I remember wrapping up coverage of the Hahnville-Destrehan basketball doubleheader one Friday night when I checked the score of the Pelicans and Houston Rockets game. I knew the Pels led by as many as 20 at one point and wondered if they’d hold on to put the Rockets away.
They did, though it clearly wasn’t easy with New Orleans holding on for a 115-113 victory. Those rascally scamps, I thought. Always an adventure, but nonetheless a huge win. The Pelicans were coming together at the right time, with seven wins in eight games. They were pushing for home court and they finally — finally! — seemed to be finding some consistency as one of a very few select teams with two elite players.
Then I heard the news … and it made me sick.
DeMarcus Cousins had torn his Achilles tendon and was done for the season.
Just like that …poof … all that optimism was gone.
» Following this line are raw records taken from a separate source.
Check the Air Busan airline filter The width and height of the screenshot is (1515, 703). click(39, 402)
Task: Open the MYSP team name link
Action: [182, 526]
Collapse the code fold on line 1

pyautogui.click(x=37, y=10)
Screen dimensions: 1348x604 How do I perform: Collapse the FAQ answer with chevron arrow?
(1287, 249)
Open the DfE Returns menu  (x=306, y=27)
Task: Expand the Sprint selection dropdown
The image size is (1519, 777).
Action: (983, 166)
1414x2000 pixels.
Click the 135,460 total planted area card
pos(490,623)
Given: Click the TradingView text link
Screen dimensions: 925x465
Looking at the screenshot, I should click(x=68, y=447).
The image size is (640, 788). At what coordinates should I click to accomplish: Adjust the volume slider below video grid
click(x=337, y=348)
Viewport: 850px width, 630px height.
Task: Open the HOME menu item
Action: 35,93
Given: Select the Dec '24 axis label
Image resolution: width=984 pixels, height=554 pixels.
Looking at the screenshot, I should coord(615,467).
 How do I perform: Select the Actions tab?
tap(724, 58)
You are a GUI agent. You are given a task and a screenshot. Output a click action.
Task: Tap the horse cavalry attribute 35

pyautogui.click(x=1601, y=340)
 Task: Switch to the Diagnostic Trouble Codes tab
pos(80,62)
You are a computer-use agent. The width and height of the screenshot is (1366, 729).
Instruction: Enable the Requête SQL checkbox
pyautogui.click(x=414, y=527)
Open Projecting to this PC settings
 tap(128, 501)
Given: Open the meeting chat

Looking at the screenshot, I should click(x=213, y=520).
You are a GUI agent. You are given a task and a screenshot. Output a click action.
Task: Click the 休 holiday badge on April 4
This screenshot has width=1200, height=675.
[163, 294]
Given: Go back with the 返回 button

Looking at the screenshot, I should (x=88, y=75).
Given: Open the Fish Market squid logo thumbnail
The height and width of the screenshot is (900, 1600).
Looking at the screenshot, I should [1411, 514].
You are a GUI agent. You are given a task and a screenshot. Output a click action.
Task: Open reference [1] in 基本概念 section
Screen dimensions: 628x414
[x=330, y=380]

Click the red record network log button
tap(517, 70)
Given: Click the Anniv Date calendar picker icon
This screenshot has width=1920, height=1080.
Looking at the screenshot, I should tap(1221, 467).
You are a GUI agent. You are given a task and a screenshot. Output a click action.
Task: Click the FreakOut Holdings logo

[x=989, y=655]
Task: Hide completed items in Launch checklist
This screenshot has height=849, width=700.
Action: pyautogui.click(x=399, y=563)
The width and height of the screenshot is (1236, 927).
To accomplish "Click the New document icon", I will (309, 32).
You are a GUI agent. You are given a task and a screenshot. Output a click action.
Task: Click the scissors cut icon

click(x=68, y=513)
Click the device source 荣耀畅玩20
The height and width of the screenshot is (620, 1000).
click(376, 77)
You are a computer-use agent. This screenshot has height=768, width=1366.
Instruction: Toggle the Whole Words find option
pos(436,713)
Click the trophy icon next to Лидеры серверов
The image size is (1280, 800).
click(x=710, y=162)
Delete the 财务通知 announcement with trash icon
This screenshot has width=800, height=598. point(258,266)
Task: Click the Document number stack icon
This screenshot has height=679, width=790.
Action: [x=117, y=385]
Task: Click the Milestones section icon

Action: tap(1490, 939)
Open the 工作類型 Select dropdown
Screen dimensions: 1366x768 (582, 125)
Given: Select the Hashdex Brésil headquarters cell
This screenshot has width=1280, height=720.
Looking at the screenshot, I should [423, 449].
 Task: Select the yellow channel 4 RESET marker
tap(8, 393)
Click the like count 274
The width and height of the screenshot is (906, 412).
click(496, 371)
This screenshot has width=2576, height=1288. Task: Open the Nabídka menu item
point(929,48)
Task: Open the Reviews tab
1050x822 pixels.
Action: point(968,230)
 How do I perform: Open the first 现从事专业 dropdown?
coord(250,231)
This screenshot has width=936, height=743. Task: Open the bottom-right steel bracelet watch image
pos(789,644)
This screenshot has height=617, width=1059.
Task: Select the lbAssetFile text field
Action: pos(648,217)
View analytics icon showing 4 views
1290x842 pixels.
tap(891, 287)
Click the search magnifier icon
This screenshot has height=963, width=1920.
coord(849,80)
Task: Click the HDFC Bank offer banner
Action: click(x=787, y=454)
Just when something was starting to come together to distract me from that OTHER loss, the whiffed tackle and the prevent defense that wasn’t, in fact, less than TWO WEEKS after that one … the Pelicans suffered catastrophe. It’s not fair.
The loss of Cousins for this season alone was saddening. He was having an unbelievable season, the best of his career as the focal point of the New Orleans offense. You can’t find many players in the history of the NBA who averaged more than 25 points, 12 rebounds and five assists a game. Not to mention Cousins was hitting more than two 3-pointers a game and shooting well from the field and the foul line — which he got to often.
He was one of the most valuable players in the league and the return on the biggest clear trading win of Pelicans General Manager Dell Demps’ career.
Yet, like most things seem to go for Demps, who hasn’t had the best of luck during his tenure, to say the least — even the best move of his tenure results in a headache.
I say headache because this isn’t a torn ACL, a broken leg or a busted elbow. An Achilles injury is among the scariest for any athlete because the track record of athletes returning to peak form is not great, and NBA history is littered with players who didn’t even come close. Cousins is a free agent this summer and Demps will be tasked with the decision of handing Cousins a max deal, which was all but a formality prior to this injury, declining to do so or playing hardball in negotiations.
All the while, he’ll know that Cousins’ departure would likely anger Anthony Davis, while resigning Cousins comes with tons of injury-related uncertainty. All options are incredibly risky. Such is life in the Pelicans’ front office, it seems.
In terms of fan support, it’s a huge blow as well.
New Orleans is a resilient city full of people who want to support a winning team — and who have supported plenty of losing ones. But the Hornets/Pelicans franchise has never quite connected with fans like the Saints. Cousins going down when he did — in front of a near full capacity crowd that had started to believe again — is just another letdown.
How many times can this happen before people just refuse to buy in?
To the team’s credit, the front office has responded to the injury with some resiliency of its own. A trade of (essentially) a first rounder and Omer Asik for Nikola Mirotic gives the team some life for a playoff push this season, and the presence of the 6-foot, 10-inch Mirotic will help offset some of the pressure on Cousins as he recovers and returns next season.
Although the team has picked up the pieces, it’s another major setback, and another blow to fans of the local sports scene.